RECORDS FOR THIS EXERCISE START
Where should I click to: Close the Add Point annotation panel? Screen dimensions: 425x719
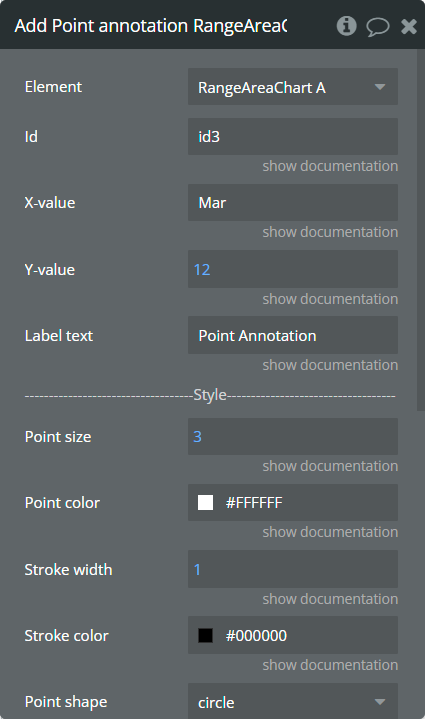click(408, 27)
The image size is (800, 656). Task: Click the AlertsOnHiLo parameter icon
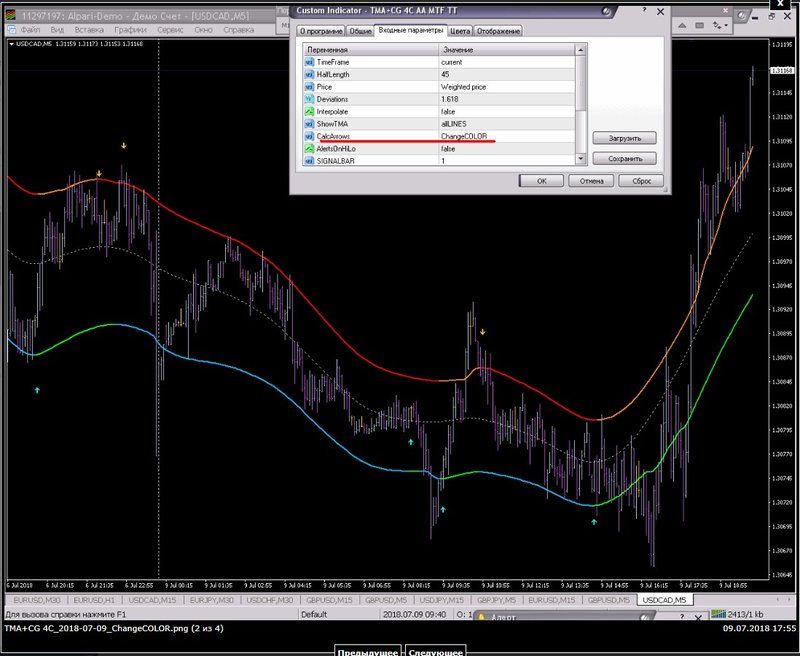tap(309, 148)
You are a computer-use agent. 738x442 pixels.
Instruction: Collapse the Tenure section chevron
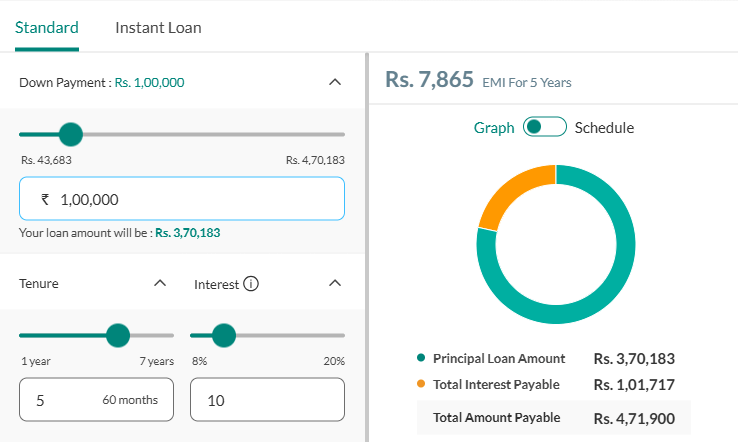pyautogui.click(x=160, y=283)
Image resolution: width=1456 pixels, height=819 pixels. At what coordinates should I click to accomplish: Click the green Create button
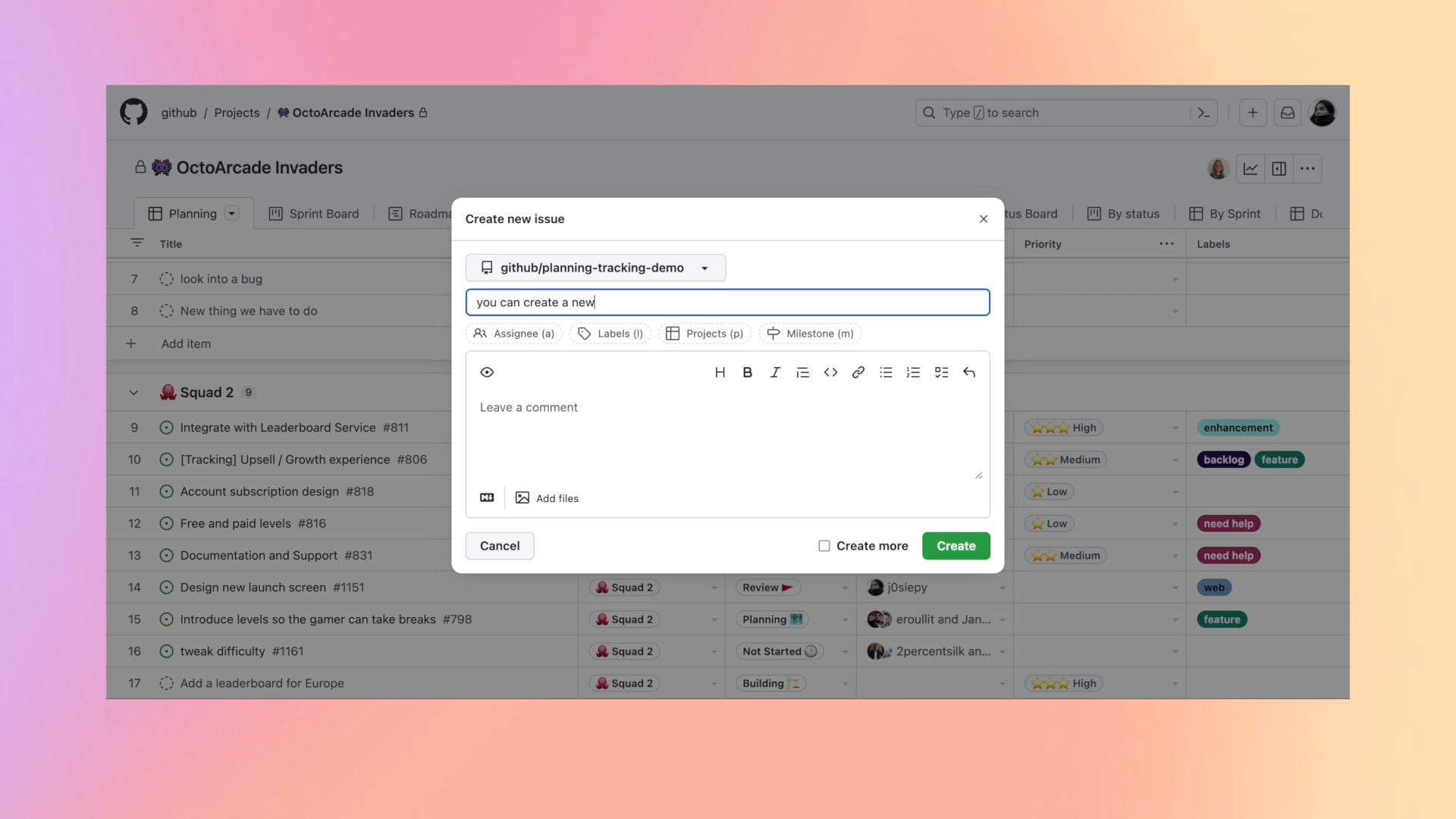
RECORDS FOR THIS EXERCISE END
:: ACTIVITY ::
Extract every line above containing the word "pixels".

:: EXERCISE SOLUTION ::
You are a computer-use agent. 738x442 pixels.
Image resolution: width=1456 pixels, height=819 pixels. At what coordinates should I click to accomplish: Click the green Create button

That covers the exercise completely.